Silence returned gradually.  Jekab looked straight into Gint’s rather bleary eyes.  “I’ll take the troika, you stupid shit.”

“You’d drive all the way to the bridge for her on a day like this?”  His eyes widened, truly impressed with such dedication.  But Jekab just waved away his words, as if they were no more than summer flies.

“Don’t be daft,”  he said.  “I’ll cross the river here.”

There ensued a lively debate about the thickness of the ice on the river, with Jekab insisting that if it could support all that snow, it could support a troika, and Gint pointing out that the weight of the troika would be added to the weight of the snow.  In the end, a wager was made.

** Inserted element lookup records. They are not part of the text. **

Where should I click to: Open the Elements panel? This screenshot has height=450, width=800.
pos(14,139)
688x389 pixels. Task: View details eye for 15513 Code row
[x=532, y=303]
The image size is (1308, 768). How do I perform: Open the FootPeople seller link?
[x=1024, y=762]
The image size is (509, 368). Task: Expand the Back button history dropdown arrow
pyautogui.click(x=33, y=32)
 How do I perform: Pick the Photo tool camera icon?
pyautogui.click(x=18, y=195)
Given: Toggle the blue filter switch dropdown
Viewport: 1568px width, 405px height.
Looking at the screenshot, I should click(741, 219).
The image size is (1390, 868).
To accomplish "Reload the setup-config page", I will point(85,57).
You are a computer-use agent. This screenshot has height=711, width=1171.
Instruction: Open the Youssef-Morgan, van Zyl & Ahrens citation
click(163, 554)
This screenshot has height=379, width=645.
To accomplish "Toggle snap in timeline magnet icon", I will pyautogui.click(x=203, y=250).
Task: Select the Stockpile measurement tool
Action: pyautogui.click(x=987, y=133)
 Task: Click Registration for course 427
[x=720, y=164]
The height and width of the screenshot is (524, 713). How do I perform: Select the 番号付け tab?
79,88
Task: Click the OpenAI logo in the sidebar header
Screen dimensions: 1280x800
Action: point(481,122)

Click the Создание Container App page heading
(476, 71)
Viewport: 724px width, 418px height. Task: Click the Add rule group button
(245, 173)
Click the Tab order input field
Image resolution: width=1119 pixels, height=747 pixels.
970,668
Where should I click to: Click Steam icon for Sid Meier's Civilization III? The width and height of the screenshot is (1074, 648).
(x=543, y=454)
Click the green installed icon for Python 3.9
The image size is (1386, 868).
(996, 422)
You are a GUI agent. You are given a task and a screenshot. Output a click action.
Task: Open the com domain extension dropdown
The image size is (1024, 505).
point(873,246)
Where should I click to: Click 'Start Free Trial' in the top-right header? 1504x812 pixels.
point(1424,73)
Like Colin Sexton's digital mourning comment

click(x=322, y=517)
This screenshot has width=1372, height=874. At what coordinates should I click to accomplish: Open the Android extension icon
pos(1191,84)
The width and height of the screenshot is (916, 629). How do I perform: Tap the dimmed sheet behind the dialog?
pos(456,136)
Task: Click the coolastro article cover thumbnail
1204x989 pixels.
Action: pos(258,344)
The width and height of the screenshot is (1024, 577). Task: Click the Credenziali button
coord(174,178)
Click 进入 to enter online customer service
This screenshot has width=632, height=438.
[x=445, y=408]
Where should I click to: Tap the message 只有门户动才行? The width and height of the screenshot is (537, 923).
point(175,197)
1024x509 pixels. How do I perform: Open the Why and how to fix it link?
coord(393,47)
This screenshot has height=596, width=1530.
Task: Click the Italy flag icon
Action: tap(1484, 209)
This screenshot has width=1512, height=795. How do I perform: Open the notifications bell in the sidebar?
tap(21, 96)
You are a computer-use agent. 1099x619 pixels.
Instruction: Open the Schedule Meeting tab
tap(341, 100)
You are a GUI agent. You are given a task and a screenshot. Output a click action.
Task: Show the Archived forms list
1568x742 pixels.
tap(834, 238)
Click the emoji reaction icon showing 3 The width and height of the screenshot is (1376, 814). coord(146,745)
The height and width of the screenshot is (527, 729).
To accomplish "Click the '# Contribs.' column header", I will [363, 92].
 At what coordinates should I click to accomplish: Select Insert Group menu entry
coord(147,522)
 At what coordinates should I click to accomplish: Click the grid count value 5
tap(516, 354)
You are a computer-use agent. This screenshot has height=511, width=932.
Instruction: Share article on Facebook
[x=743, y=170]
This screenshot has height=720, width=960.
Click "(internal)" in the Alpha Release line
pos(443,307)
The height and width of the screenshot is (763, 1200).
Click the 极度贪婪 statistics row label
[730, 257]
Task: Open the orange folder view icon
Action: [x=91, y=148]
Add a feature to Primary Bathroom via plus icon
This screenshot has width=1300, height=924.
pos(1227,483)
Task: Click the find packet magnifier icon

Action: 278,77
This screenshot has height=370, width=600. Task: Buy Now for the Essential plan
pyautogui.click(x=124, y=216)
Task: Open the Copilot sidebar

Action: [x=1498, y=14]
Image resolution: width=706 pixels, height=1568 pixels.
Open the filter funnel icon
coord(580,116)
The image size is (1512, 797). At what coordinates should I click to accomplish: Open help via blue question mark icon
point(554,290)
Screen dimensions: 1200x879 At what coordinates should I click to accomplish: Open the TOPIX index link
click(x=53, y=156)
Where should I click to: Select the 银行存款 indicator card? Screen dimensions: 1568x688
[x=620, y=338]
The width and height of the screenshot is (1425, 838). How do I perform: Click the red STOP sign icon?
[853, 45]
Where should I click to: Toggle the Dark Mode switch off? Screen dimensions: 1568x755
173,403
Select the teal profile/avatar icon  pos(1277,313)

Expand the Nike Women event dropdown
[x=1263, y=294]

The two men, along with a handful of the curious, stood in front of the tavern.  Jekab harnessed his horses to the troika and climbed aboard, turned it toward the river, and gave the reins a firm and resounding slap.  Off they went.

It must have been quite a sight.  Steam rising from the horses’ nostrils, the troika’s runners cutting through the mighty snow bank onto the river, Jekab swathed in fur, urging his horses into the blinding storm at the top of his lungs.  Then – silence.  They all disappeared.  All of them: horses, troika and great, great grandfather.  None of them was seen again until the spring sun melted the ice against the bridge down river.

Gint had won his bet, but lost his friend.  Life is like that.